On 26 June, the U.S. House of Representatives’ Committee on Natural Resources will hold a legislative hearing on a bill that would amend the Outer Continental Shelf Lands Act to provide for a leasing programme for offshore renewable energy.
If enacted, the bill would set up a National Outer Continental Shelf (OCS) Renewable Energy Leasing Program, alongside the country’s existing National Outer Continental Shelf (OCS) Oil and Gas Leasing Program, which would bring certainty to offshore wind developers and other stakeholders.
“The Secretary shall prepare, periodically revise, and maintain a leasing program for the production of energy from sources other than oil and gas, and for supporting such production and the transportation or transmission of such energy,” one of the amendments to the OCS Lands Act reads.
The bill requires the U.S. Department of the Interior (DOI) to publish a regular leasing schedule and establishes a four-year leasing programme that schedules offshore wind lease sales, detailing the size, timing, and location of leasing activity. The National OCS Renewable Energy Leasing Program Act would also require DOI and the Department of Defence (DOD) to update the Memorandum of Agreement between the two authorities that governs their operations relationship on the OCS to include leases, easements, and rights-of-way pertaining to offshore wind leases.

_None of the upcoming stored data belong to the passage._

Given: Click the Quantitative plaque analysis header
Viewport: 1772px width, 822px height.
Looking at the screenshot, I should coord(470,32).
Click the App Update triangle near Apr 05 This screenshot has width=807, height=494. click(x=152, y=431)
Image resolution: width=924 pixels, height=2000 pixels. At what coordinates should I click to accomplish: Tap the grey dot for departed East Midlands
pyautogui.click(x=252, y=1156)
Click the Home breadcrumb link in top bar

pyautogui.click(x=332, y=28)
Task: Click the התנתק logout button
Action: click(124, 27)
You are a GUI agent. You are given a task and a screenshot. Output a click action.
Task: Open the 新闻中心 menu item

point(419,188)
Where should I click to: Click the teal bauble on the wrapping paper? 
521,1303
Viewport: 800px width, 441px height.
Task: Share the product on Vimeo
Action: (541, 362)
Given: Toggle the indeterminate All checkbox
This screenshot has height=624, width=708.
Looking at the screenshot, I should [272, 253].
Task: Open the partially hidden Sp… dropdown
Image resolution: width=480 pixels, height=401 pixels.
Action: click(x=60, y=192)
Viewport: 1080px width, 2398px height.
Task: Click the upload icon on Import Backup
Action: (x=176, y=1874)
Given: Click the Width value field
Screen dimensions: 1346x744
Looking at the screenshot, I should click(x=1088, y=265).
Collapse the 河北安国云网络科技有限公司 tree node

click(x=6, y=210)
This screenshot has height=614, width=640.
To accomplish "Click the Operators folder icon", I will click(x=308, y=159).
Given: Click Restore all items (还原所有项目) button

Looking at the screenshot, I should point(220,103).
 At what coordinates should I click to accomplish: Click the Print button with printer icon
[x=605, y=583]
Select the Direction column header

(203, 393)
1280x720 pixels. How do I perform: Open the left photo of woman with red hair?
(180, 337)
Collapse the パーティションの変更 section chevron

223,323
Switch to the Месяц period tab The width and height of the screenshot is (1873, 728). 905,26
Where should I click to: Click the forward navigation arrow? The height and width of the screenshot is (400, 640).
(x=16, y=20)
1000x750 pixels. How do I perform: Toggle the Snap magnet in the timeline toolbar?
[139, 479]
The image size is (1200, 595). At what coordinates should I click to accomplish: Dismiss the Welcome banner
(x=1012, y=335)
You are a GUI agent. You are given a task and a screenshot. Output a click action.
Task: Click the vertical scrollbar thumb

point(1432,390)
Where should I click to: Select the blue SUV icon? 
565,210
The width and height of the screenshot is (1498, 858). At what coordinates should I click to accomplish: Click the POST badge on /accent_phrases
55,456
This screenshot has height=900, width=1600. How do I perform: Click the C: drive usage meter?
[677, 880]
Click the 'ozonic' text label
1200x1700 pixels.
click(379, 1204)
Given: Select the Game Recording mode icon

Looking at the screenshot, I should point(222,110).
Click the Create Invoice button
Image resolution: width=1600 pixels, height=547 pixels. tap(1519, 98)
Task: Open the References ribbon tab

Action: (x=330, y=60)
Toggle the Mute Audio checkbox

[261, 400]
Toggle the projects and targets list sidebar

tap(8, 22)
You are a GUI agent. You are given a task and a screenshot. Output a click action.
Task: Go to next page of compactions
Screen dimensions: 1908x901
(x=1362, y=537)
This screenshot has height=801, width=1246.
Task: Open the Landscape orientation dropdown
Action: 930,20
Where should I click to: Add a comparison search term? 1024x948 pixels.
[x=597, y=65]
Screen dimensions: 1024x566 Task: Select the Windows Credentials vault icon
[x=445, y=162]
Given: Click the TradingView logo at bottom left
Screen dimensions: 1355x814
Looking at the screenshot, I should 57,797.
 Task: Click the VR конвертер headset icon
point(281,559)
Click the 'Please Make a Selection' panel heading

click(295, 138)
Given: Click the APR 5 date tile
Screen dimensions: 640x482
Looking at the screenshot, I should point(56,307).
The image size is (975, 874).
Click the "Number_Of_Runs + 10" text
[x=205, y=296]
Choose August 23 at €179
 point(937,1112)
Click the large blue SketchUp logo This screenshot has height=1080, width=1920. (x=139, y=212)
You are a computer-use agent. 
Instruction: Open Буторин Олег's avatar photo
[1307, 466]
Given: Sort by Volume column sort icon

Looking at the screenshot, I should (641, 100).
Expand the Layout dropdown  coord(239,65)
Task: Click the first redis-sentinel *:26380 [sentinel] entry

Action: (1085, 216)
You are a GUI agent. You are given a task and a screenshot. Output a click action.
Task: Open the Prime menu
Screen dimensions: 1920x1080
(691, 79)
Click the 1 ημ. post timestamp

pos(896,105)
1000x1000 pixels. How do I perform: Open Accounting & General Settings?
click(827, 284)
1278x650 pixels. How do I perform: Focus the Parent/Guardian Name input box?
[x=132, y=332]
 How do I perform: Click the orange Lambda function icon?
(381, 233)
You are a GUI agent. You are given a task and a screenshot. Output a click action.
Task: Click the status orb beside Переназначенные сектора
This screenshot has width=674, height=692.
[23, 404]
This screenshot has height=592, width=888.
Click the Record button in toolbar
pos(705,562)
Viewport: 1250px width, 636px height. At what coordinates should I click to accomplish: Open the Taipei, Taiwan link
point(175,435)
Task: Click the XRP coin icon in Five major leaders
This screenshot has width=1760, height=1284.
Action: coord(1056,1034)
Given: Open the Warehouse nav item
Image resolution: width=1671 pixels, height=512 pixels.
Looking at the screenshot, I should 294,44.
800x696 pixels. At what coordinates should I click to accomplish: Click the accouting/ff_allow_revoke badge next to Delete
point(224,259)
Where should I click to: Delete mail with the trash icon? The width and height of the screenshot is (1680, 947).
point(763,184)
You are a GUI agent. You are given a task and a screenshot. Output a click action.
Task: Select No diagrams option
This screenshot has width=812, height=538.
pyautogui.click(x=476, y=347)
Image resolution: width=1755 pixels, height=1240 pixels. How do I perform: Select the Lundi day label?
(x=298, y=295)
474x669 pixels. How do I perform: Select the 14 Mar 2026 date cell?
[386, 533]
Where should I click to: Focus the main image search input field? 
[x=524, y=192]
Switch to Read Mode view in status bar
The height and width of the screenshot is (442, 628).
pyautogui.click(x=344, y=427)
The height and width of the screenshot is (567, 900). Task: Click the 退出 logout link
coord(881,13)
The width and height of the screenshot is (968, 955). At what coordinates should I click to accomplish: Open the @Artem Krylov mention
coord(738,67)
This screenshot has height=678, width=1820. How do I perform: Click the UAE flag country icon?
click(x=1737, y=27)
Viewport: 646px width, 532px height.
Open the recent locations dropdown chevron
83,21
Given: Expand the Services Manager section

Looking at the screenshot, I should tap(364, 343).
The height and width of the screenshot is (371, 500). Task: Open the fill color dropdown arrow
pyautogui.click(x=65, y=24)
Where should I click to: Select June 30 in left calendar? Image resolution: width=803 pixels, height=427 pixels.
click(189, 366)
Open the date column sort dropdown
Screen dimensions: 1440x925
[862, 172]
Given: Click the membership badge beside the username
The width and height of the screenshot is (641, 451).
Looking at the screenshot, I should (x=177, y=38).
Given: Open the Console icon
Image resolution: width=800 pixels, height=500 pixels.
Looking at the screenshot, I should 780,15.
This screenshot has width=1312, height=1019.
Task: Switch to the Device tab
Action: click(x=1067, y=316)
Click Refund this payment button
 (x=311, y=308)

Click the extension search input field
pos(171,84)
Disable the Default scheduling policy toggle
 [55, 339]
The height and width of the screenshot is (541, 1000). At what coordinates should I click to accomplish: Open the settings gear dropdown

Currently, there is no scheduled process for holding wind leases on the OCS. The process begins with potential developers identifying parcels that may technically and economically support an offshore wind farm. Then, DOI’s Bureau of Ocean Energy Management (BOEM), coordinates with taskforces in affected States, and begins establishing parameters of the lease, the hearing memo for the bill explains.
At this time, the process takes an estimated four years to execute a lease sale, and about seven years after the sale to begin construction. The environmental review requirements are completed after the lease is executed, adding uncertainty regarding milestone completions and presenting considerable legal exposure to the leaseholders, according to the bill memo.